● **What is needed**
Without changing a single word, write out every entry.

● **Data under study**
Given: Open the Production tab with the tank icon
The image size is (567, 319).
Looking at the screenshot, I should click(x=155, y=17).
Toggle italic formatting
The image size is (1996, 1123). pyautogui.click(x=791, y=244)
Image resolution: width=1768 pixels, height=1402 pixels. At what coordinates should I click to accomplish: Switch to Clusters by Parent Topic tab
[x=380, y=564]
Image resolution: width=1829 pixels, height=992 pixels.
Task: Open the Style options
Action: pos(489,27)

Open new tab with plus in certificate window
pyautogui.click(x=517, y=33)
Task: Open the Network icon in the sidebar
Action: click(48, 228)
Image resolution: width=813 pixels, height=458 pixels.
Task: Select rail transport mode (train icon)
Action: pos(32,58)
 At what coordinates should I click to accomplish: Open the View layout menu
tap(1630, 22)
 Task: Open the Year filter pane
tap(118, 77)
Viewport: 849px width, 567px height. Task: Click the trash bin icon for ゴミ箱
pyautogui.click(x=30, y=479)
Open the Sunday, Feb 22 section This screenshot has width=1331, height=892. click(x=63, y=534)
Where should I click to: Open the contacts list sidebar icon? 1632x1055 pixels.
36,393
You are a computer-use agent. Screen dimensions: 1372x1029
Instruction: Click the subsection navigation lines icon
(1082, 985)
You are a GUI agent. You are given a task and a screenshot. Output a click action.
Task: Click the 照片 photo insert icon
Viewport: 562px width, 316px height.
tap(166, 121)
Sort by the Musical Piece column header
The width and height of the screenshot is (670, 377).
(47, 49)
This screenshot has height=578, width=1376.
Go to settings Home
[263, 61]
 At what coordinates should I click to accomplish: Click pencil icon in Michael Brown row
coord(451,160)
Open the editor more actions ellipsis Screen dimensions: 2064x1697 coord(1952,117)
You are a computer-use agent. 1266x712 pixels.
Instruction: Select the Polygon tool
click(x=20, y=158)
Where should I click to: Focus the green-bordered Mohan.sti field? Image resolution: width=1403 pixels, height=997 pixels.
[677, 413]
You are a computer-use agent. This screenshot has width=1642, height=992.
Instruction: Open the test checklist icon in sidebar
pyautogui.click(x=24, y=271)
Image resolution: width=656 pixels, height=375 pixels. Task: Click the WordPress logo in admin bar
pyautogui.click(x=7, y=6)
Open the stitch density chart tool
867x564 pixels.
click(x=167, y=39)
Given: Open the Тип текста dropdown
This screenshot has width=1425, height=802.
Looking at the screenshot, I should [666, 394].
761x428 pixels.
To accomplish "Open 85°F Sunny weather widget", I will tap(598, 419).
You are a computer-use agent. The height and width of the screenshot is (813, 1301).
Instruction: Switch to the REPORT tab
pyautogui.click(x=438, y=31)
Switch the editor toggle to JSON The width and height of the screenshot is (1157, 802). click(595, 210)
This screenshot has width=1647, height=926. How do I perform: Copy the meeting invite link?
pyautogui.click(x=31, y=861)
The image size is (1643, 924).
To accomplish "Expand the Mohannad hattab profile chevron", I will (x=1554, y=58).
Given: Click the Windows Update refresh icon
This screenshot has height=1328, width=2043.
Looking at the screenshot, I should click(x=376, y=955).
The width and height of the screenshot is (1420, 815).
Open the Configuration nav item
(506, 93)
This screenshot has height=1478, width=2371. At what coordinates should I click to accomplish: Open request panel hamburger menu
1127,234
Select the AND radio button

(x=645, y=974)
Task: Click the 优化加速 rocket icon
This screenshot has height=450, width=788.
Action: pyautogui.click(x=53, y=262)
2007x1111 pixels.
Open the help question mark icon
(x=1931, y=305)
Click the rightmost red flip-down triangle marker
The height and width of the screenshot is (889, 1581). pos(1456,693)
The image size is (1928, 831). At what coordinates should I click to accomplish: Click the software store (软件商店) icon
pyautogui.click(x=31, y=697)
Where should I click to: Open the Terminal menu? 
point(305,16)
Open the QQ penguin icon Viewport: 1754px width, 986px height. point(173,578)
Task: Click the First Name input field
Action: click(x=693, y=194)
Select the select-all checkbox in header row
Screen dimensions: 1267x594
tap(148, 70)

● **Task response**
Given: Open the Production tab with the tank icon
The image size is (567, 319).
Looking at the screenshot, I should click(x=155, y=17).
Toggle italic formatting
The image size is (1996, 1123). pyautogui.click(x=791, y=244)
Image resolution: width=1768 pixels, height=1402 pixels. At what coordinates should I click to accomplish: Switch to Clusters by Parent Topic tab
[x=380, y=564]
Image resolution: width=1829 pixels, height=992 pixels.
Task: Open the Style options
Action: pos(489,27)

Open new tab with plus in certificate window
pyautogui.click(x=517, y=33)
Task: Open the Network icon in the sidebar
Action: click(48, 228)
Image resolution: width=813 pixels, height=458 pixels.
Task: Select rail transport mode (train icon)
Action: pos(32,58)
 At what coordinates should I click to accomplish: Open the View layout menu
tap(1630, 22)
 Task: Open the Year filter pane
tap(118, 77)
Viewport: 849px width, 567px height. Task: Click the trash bin icon for ゴミ箱
pyautogui.click(x=30, y=479)
Open the Sunday, Feb 22 section This screenshot has width=1331, height=892. click(x=63, y=534)
Where should I click to: Open the contacts list sidebar icon? 1632x1055 pixels.
36,393
You are a computer-use agent. Screen dimensions: 1372x1029
Instruction: Click the subsection navigation lines icon
(1082, 985)
You are a GUI agent. You are given a task and a screenshot. Output a click action.
Task: Click the 照片 photo insert icon
Viewport: 562px width, 316px height.
tap(166, 121)
Sort by the Musical Piece column header
The width and height of the screenshot is (670, 377).
(47, 49)
This screenshot has height=578, width=1376.
Go to settings Home
[263, 61]
 At what coordinates should I click to accomplish: Click pencil icon in Michael Brown row
coord(451,160)
Open the editor more actions ellipsis Screen dimensions: 2064x1697 coord(1952,117)
You are a computer-use agent. 1266x712 pixels.
Instruction: Select the Polygon tool
click(x=20, y=158)
Where should I click to: Focus the green-bordered Mohan.sti field? Image resolution: width=1403 pixels, height=997 pixels.
[677, 413]
You are a computer-use agent. This screenshot has width=1642, height=992.
Instruction: Open the test checklist icon in sidebar
pyautogui.click(x=24, y=271)
Image resolution: width=656 pixels, height=375 pixels. Task: Click the WordPress logo in admin bar
pyautogui.click(x=7, y=6)
Open the stitch density chart tool
867x564 pixels.
click(x=167, y=39)
Given: Open the Тип текста dropdown
This screenshot has width=1425, height=802.
Looking at the screenshot, I should [666, 394].
761x428 pixels.
To accomplish "Open 85°F Sunny weather widget", I will tap(598, 419).
You are a computer-use agent. The height and width of the screenshot is (813, 1301).
Instruction: Switch to the REPORT tab
pyautogui.click(x=438, y=31)
Switch the editor toggle to JSON The width and height of the screenshot is (1157, 802). click(595, 210)
This screenshot has width=1647, height=926. How do I perform: Copy the meeting invite link?
pyautogui.click(x=31, y=861)
The image size is (1643, 924).
To accomplish "Expand the Mohannad hattab profile chevron", I will (x=1554, y=58).
Given: Click the Windows Update refresh icon
This screenshot has height=1328, width=2043.
Looking at the screenshot, I should click(x=376, y=955).
The width and height of the screenshot is (1420, 815).
Open the Configuration nav item
(506, 93)
This screenshot has height=1478, width=2371. At what coordinates should I click to accomplish: Open request panel hamburger menu
1127,234
Select the AND radio button

(x=645, y=974)
Task: Click the 优化加速 rocket icon
This screenshot has height=450, width=788.
Action: pyautogui.click(x=53, y=262)
2007x1111 pixels.
Open the help question mark icon
(x=1931, y=305)
Click the rightmost red flip-down triangle marker
The height and width of the screenshot is (889, 1581). pos(1456,693)
The image size is (1928, 831). At what coordinates should I click to accomplish: Click the software store (软件商店) icon
pyautogui.click(x=31, y=697)
Where should I click to: Open the Terminal menu? 
point(305,16)
Open the QQ penguin icon Viewport: 1754px width, 986px height. point(173,578)
Task: Click the First Name input field
Action: click(x=693, y=194)
Select the select-all checkbox in header row
Screen dimensions: 1267x594
tap(148, 70)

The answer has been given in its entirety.